## Exercise
A verbatim reproduction of the lines below, from the line containing "Image resolution: width=1393" through the line containing "Click the Shopping Cart icon", both ends included, is the whole required output.

# # #

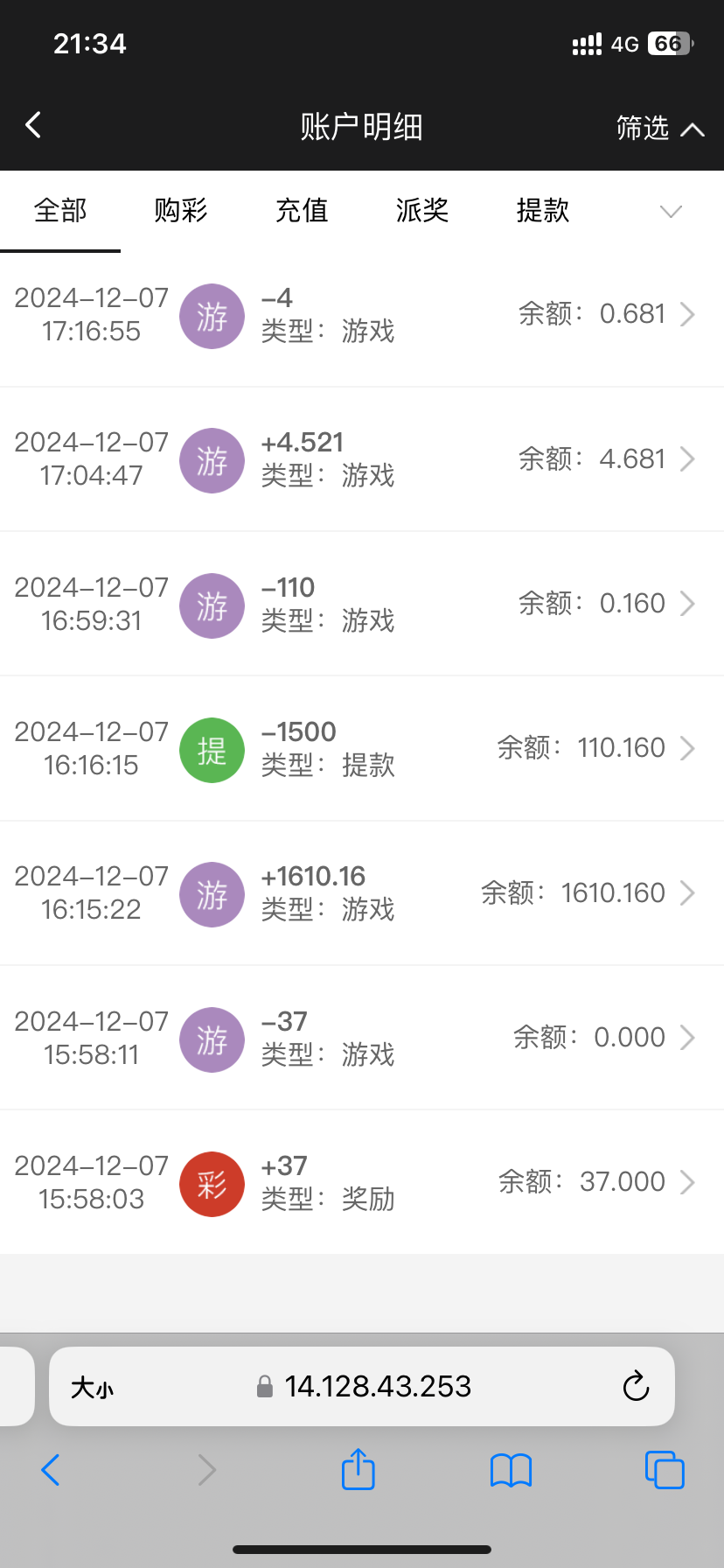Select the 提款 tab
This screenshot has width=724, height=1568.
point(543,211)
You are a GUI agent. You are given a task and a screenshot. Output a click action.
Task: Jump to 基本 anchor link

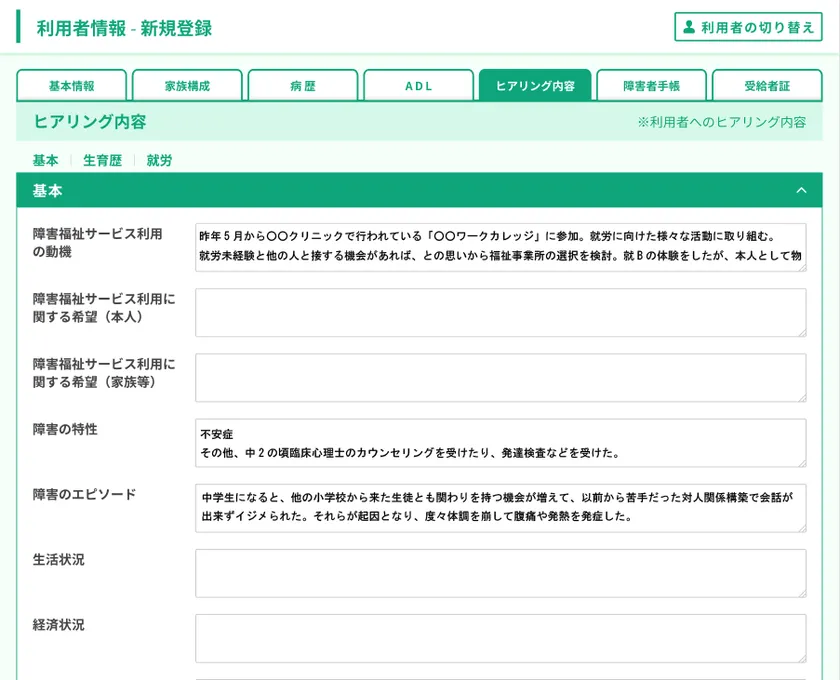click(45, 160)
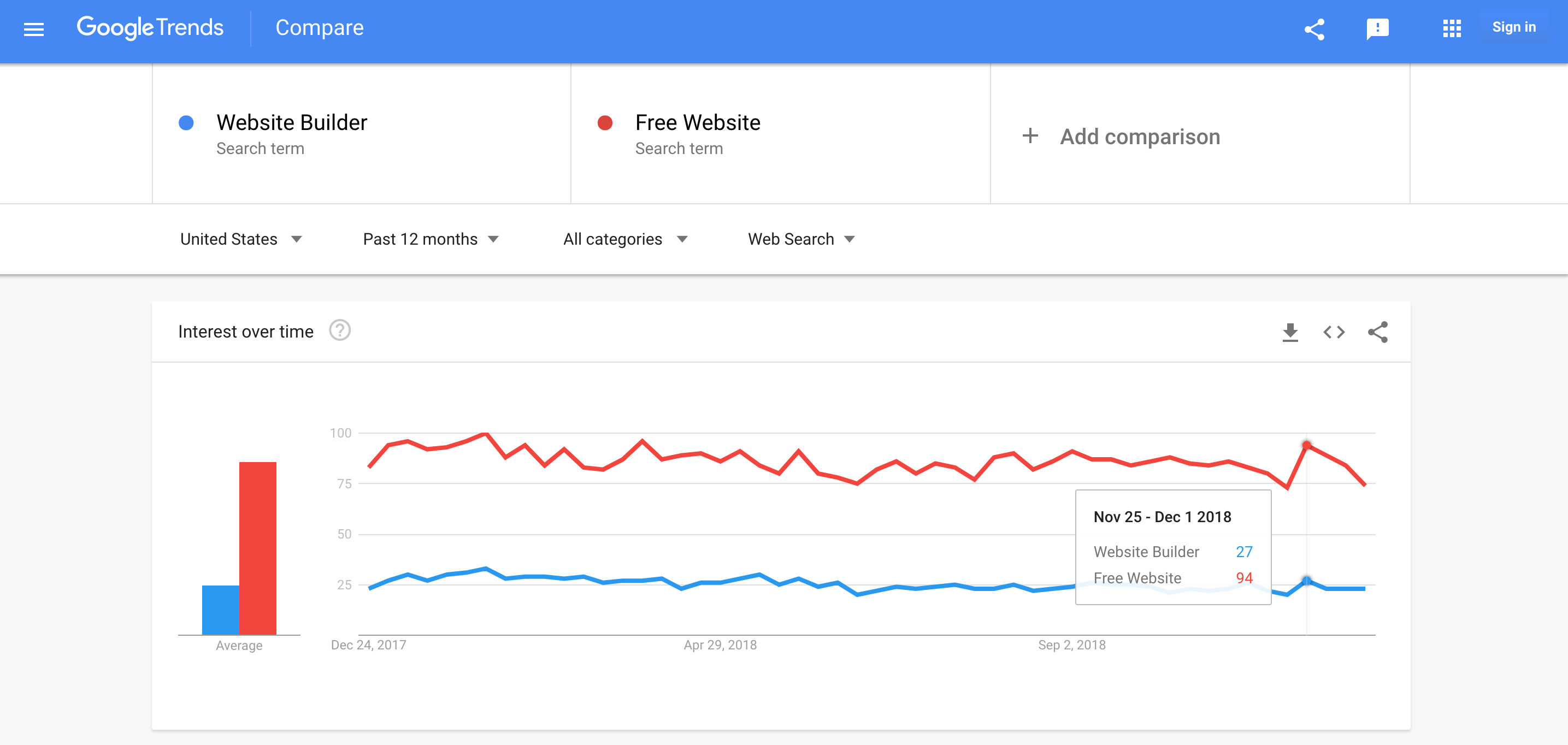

# # #

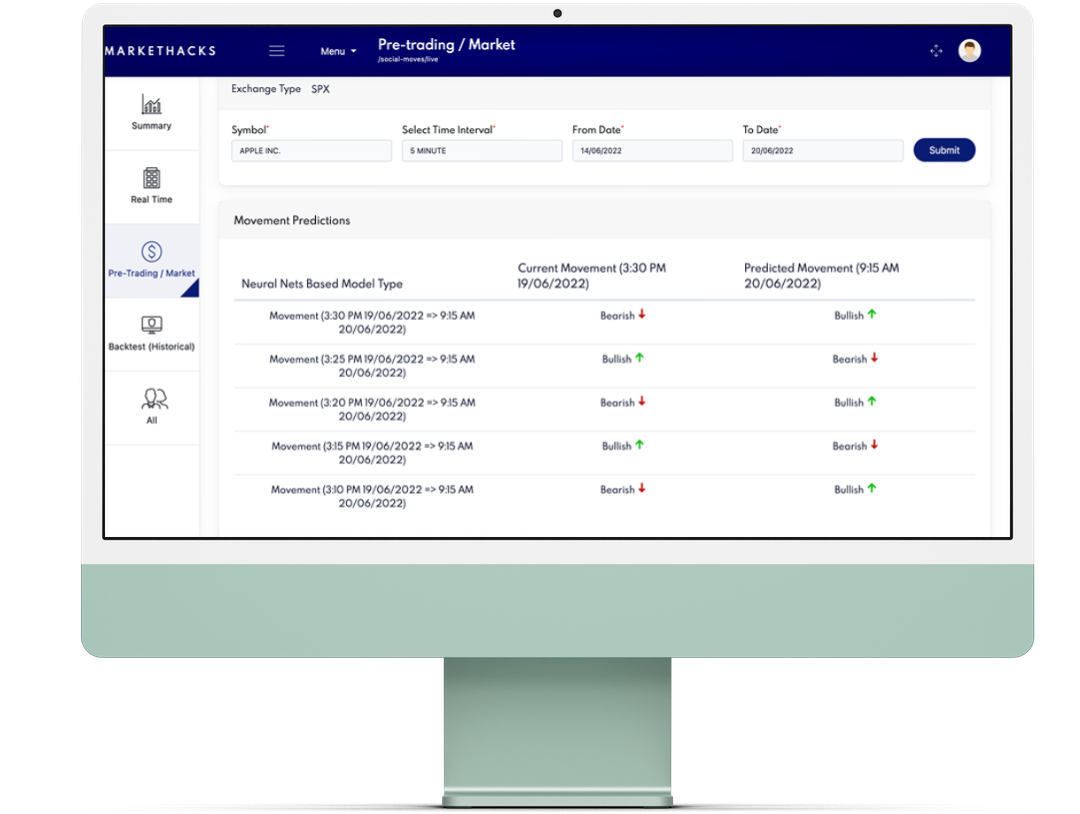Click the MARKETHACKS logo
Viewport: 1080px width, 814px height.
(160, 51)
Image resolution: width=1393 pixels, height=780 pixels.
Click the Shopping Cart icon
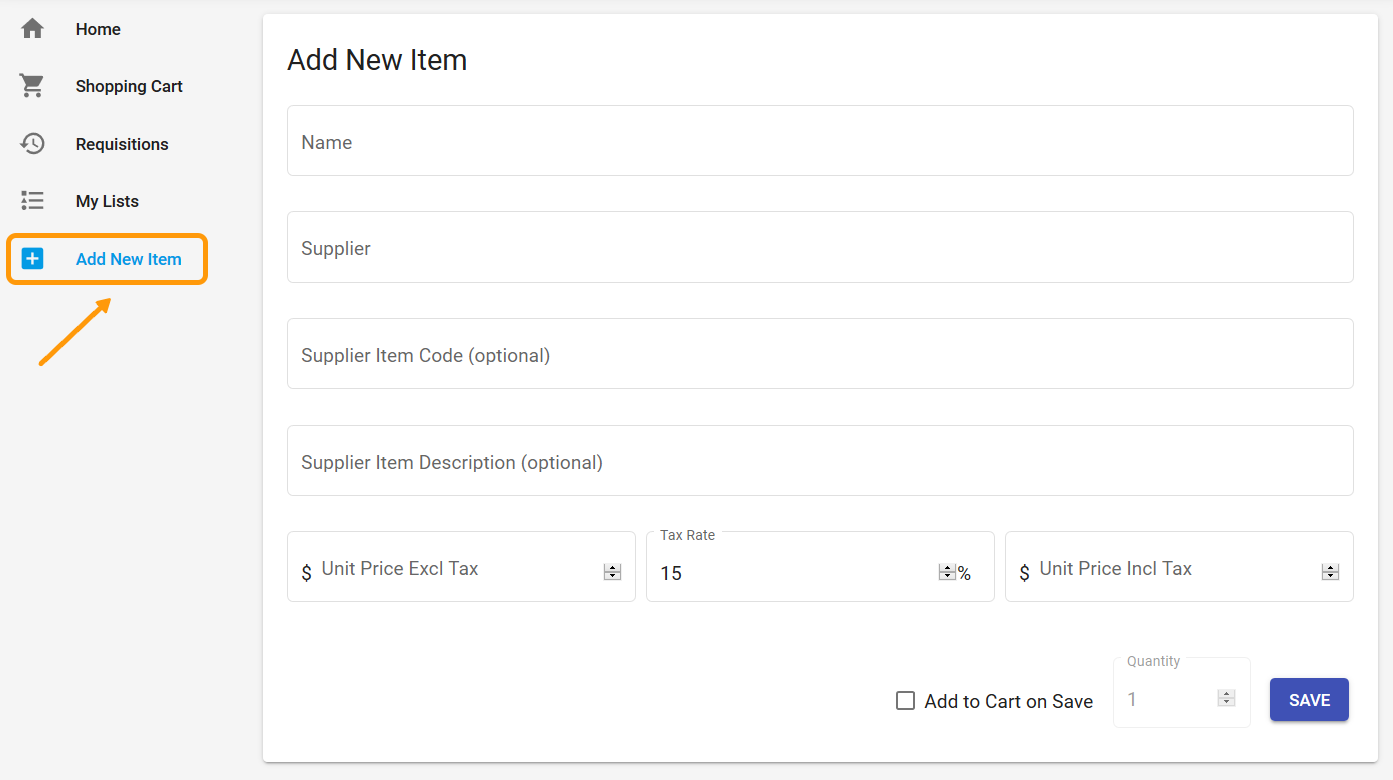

# # #

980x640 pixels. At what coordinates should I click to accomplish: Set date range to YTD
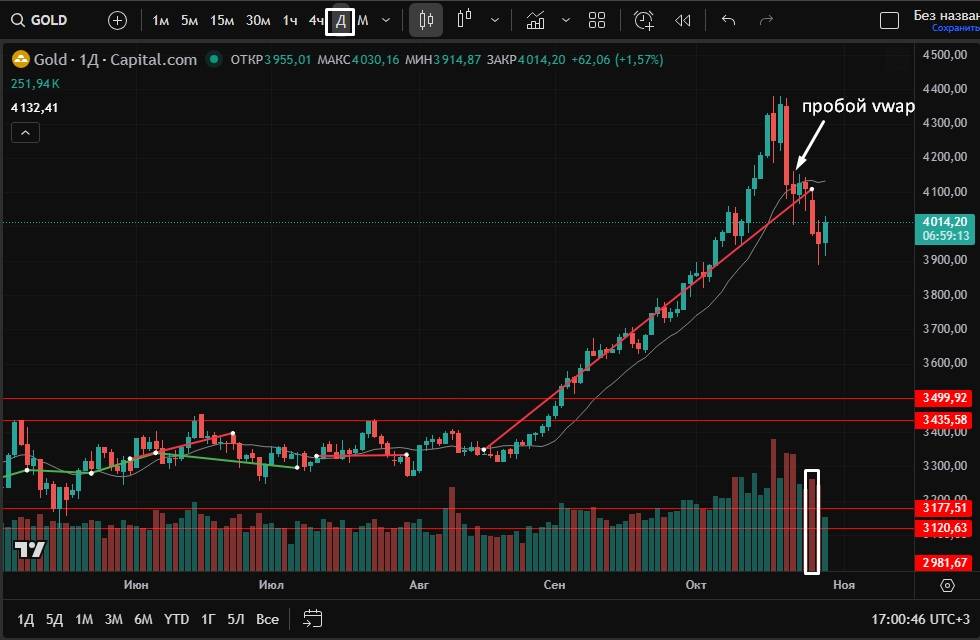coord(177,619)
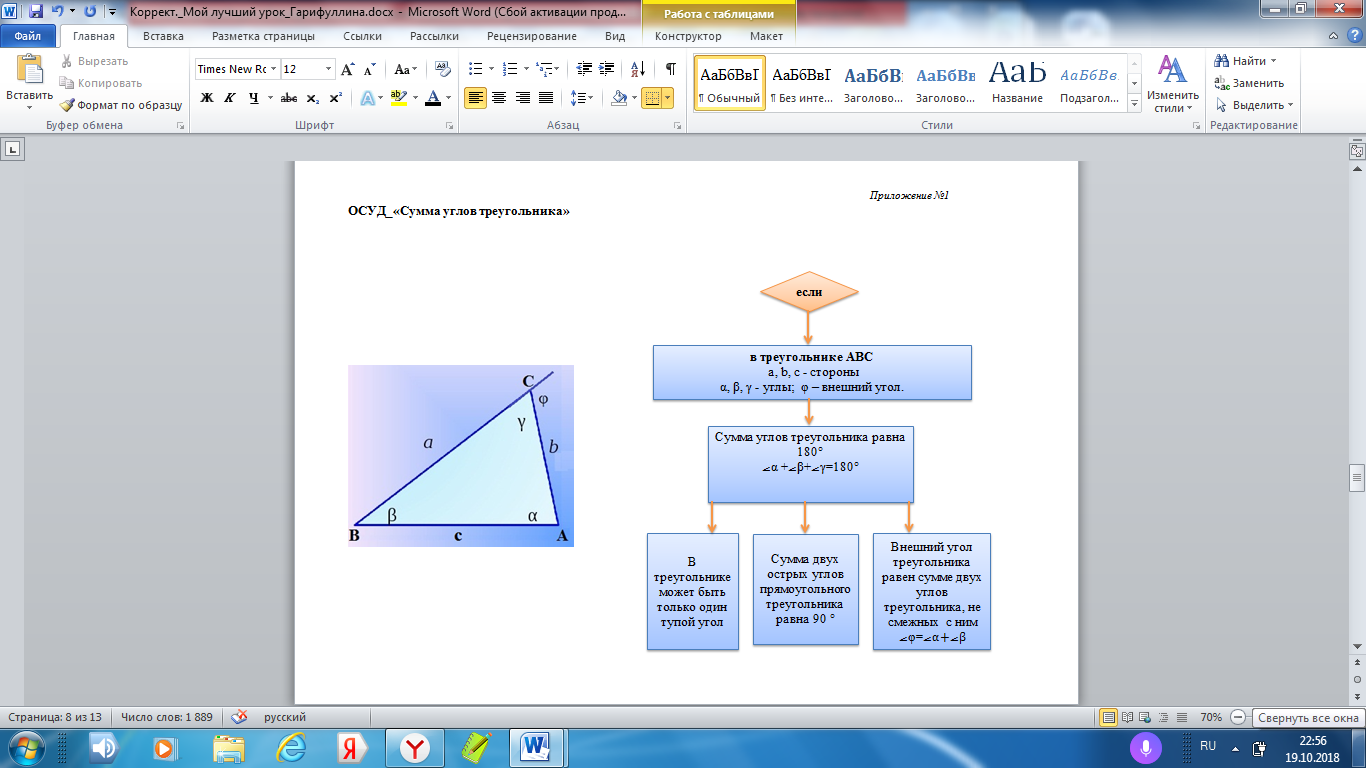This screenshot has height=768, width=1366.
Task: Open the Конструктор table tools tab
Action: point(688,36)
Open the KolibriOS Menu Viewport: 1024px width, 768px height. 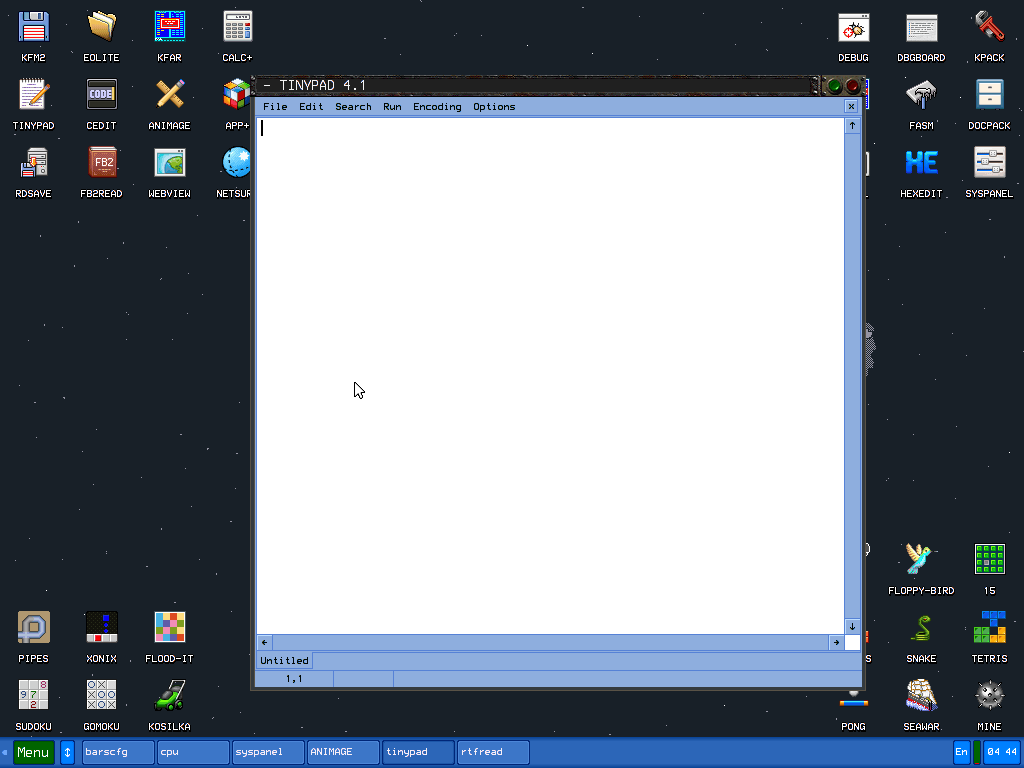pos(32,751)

# # #

## Result
Image resolution: width=1393 pixels, height=780 pixels.
Click the Shopping Cart icon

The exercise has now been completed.